> [PROVIDED ENTRIES]
• • •

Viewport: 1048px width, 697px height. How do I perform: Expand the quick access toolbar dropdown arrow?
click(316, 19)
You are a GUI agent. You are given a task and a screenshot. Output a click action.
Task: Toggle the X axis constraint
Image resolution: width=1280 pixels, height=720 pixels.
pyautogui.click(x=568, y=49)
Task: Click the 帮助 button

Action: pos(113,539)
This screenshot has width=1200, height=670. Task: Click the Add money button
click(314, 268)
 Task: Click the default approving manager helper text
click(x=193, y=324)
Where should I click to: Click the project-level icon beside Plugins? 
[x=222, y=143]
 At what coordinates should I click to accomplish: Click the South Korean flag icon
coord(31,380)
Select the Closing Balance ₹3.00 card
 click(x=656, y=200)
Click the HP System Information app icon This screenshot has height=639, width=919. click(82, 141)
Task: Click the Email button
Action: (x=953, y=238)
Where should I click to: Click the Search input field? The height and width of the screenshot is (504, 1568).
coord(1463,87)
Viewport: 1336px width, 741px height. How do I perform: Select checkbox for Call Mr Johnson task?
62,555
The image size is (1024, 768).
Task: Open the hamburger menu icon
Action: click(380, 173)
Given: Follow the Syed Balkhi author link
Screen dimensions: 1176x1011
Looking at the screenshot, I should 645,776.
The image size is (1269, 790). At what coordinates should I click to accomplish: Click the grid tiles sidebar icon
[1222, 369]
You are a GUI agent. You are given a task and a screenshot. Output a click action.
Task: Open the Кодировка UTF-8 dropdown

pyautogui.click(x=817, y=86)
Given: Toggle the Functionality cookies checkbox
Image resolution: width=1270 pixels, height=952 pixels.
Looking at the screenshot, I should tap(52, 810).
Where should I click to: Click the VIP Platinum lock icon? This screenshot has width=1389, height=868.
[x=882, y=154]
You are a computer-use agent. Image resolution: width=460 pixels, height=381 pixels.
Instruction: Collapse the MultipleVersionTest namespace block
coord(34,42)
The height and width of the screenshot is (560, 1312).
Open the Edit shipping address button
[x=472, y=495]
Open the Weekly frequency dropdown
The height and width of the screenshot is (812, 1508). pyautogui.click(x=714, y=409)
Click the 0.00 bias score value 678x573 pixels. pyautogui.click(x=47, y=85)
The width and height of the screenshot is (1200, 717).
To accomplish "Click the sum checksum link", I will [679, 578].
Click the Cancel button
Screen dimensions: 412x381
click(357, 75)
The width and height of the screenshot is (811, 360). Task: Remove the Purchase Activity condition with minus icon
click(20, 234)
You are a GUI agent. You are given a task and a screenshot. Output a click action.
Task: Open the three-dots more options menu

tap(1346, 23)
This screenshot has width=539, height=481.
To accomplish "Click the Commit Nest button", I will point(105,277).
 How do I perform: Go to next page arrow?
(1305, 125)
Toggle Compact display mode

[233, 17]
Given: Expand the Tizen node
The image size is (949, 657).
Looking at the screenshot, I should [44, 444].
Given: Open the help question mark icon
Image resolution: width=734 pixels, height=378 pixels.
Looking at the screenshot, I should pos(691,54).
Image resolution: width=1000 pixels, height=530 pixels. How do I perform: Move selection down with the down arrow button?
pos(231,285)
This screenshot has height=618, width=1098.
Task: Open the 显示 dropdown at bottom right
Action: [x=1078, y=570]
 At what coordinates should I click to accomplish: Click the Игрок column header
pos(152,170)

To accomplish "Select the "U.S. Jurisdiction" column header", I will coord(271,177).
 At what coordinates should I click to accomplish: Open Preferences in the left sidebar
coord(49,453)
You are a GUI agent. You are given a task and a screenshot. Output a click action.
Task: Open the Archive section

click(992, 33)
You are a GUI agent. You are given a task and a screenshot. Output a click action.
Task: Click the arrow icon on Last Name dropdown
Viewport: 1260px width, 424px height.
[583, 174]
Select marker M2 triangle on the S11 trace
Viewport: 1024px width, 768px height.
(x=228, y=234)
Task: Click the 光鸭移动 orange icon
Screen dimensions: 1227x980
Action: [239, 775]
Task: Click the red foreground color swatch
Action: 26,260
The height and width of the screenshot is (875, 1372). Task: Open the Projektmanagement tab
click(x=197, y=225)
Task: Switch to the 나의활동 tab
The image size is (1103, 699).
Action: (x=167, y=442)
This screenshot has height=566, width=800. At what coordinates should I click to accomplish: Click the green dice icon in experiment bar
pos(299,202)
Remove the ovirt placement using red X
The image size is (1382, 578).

• • •

> [PROBLEM TO SOLVE] Go over the listing above and copy out each line that includes "link".

> [TASK RESPONSE]
Given: Follow the Syed Balkhi author link
To accomplish "Click the sum checksum link", I will [679, 578].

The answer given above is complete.